X-ray Microscopic Examination of Ticks (Dermacentor Variabilis & Amblyomma Americanum)

Figure 1: Rendered view of the underside of an American Dog Tick (Dermacentor Variabilis)

The tick is considered the most dangerous arthropod in the United States because of its ability to transmit diseases such as Lyme disease and Rocky Mountain spotted fever. The most common ticks that vector diseases include the blacklegged tick (or deer tick), brown dog tick, American dog tick, and lone star tick. During late spring and early summer the populations of many tick species peak and both humans and animals are at the greatest risk for contracting tick-borne diseases.

Researchers study ticks to aid in developing prevention and treatments for tick-borne diseases, and also  investigate their insertion mechanics, means of attachment, and mechanics for sucking blood. In contrast to mosquitos that possess mouthparts that resemble a hypodermic needle, the mouthparts of ticks are outfitted with two sets of sharp hooks that pierce skin. These hooks pull the skin apart, allowing ticks to burrow within. Once these hook-like appendages pull back the skin, a tick will insert its hypostome, which looks like a chainsaw with hooks along its edges and keeps ticks secured to the skin.

X-Ray Microscopic Imaging of Ticks

This month we imaged an American dog tick and also captured an isolated high-resolution view of the mouthparts of a lone star tick (Amblyomma Americanum) using the SkyScan 2214 nano-CT. For inspecting microscopic features within small insects, the submicron resolution of the SkyScan 2214 captures the insect with a remarkable level of detail.

Each tick was harvested alive from a dog and sent to the Micro Photonics Imaging Laboratory for examination. Prior to imaging, both ticks were immersed in a 0.3% phosphotungstic acid (PTA) solution for a few hours to improve soft tissue contrast. After contrast enhancement, each was also dried using a hexamethyldisilazine (HMDS) solution following standard chemical drying protocols.

Figure 2: Planar 2D views of the reconstructed dataset for the American dog tick

As shown in Figure 2, the SkyScan 2214 nano-CT captured fine details both on the surface level of the sample but more importantly within the musculature and internal viscera of the dog tick. The contrast existing within the soft tissues is the result of the use of both PTA and HMDS in the sample preparation process. Without the addition of this contrast agent and drying agent, the internal structures of the sample would likely remain unresolved from a lack of contrast, even at the 1500nm voxel size used in this acquisition.

Figure 3: Clipped Volumetric 3D rendering of the American dog tick

Bruker CTVox allows us to move through the dataset visually as a 3D volume and explore the musculature and other internal structures (Figure 3).

Figure 4: Planar 2D views of the reconstructed dataset for the Lonestar tick head captured at 700 nm voxel size

The head and especially the mouthparts are of primary interest when examining ticks for scientific purposes, especially when related to biomimicry applications. Using the SkyScan 2214 nano-CT we focused imaging our second sample, the lone star tick, on only the head and moved down to 700 nm for our isotropic voxel size (Figure 4).

 

 

Figure 5: Volumetric 3D renderings of the lone star tick head when viewed from above (top) and below (bottom)

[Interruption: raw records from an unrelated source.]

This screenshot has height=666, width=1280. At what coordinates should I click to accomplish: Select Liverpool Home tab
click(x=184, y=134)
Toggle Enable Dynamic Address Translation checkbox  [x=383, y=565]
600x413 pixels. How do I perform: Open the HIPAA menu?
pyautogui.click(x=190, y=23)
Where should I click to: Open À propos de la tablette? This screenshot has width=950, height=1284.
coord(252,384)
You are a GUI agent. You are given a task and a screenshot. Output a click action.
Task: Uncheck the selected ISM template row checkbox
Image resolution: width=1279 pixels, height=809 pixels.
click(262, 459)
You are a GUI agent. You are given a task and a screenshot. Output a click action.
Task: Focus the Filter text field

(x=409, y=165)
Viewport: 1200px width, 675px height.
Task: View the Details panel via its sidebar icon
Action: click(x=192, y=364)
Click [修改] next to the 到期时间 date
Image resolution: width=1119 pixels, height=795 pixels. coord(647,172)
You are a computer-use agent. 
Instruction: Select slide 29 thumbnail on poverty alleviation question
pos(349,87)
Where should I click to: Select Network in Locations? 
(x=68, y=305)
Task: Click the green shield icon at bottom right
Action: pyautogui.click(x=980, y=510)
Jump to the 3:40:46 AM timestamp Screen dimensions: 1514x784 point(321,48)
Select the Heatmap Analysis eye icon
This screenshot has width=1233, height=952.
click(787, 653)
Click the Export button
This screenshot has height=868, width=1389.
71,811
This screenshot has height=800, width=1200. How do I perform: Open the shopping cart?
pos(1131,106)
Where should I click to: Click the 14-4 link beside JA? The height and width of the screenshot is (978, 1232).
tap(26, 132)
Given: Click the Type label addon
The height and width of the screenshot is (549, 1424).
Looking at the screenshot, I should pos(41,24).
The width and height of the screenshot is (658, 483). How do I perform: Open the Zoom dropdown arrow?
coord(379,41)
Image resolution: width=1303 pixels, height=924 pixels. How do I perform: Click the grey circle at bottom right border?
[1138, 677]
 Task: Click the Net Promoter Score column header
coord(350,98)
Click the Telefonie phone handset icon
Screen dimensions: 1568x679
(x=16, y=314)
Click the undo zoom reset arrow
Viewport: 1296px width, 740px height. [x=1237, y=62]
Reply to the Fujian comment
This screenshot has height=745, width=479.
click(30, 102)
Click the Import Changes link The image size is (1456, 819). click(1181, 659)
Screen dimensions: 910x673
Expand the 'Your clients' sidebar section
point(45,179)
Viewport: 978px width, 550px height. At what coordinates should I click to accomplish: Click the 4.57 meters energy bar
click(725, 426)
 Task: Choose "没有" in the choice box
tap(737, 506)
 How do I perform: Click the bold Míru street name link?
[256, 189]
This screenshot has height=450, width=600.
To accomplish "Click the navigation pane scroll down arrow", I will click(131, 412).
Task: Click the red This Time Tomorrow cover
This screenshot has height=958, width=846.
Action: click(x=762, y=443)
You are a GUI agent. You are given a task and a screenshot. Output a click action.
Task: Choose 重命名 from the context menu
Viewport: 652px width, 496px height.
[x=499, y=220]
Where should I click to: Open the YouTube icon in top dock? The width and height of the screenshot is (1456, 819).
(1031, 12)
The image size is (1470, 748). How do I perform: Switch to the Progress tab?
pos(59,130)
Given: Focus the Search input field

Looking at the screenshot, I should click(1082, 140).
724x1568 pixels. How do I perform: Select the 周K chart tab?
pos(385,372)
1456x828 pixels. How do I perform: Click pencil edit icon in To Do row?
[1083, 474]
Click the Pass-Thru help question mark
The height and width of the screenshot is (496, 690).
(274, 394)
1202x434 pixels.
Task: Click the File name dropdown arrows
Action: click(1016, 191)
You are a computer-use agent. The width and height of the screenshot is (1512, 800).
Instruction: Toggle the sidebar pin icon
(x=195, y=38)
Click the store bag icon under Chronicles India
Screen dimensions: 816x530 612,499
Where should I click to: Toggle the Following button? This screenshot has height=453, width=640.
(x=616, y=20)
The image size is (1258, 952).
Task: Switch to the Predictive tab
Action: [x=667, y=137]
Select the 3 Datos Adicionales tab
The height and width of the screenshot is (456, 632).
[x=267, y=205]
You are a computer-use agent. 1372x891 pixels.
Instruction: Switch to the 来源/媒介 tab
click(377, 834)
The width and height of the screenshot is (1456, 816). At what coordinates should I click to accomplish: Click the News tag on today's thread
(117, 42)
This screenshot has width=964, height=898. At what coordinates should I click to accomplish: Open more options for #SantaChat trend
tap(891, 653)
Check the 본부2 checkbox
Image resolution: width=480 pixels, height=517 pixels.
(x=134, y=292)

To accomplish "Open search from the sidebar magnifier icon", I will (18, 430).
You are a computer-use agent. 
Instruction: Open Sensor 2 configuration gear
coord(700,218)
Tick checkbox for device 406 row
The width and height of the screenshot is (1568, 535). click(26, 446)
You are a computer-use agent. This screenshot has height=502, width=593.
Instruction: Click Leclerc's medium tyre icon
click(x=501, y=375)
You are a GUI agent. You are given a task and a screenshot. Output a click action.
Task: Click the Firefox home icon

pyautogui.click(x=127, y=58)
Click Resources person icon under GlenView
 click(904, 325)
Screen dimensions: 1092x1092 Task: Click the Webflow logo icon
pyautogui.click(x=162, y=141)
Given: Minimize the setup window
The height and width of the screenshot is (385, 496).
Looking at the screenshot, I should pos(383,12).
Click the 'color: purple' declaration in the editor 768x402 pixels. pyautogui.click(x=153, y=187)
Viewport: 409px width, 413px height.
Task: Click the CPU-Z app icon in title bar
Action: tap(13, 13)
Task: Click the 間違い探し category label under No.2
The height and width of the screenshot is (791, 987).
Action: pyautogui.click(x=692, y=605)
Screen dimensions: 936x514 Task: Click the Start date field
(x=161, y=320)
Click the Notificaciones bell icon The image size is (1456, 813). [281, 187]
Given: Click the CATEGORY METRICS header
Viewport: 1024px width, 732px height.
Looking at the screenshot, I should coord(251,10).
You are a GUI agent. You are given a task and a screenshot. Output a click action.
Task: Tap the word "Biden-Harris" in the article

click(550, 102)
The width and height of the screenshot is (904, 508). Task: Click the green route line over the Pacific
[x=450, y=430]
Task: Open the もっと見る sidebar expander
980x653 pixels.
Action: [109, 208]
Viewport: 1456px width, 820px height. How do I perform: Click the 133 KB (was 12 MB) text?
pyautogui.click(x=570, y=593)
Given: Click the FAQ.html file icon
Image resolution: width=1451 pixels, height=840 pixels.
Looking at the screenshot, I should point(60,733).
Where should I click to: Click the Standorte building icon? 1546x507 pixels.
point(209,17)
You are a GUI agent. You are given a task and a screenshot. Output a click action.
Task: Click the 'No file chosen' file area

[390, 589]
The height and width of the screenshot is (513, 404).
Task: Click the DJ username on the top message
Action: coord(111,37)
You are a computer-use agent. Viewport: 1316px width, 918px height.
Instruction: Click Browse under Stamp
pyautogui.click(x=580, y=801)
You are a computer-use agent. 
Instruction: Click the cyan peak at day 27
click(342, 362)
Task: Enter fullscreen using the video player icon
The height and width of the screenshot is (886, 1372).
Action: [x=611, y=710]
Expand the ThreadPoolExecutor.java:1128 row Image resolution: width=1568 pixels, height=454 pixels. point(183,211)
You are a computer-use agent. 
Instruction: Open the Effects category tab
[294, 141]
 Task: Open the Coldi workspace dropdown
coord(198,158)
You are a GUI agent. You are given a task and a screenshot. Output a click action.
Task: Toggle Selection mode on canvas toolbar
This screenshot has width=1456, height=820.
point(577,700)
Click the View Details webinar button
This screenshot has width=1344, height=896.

When exploring the submicron imaging results for the lone star tick head in CTVox, we see great detail on the eye structures of the insect and in particular the prominent hook structures that are evident when examining the mouth (Figure 5). Ticks use these barbed mouthparts to persistently attach to their host and complicate removal.

Conclusion

The subicron resolution of the SkyScan 2214 nano-CT was a perfect match obtaining high resolution data both throughout a tick sample as well as within a specific region, such as the head.

We hope you found this Image of the Month informative and encourage you to subscribe to our newsletter and social media channels in preparation for the continuation of our Image of the Month series next month.

Scan Specifications

Sample American Dog Tick Lonestar Tick
Detector Standard Resolution CCD Standard Resolution CCD
Voltage (kV) 40 40
Current (µA) 166 166
Filter None None
Pixel Size (µm) 1.5 0.7
Rotation Step 0.2 0.2
Exposure Time (ms) 700 700
Scan Time (HH:MM:SS) 15:45:12 05:14:56

These scans were completed on our SkyScan 2214 nano-CT system at the Micro Photonics Imaging Laboratory in Allentown, PA. Reconstructions were completed using NRecon while visualization and volumetric inspection of the 2D and 3D results were completed using Dataviewer and CTVox. CTan was utilized to remove noise arising from packing material around the samples.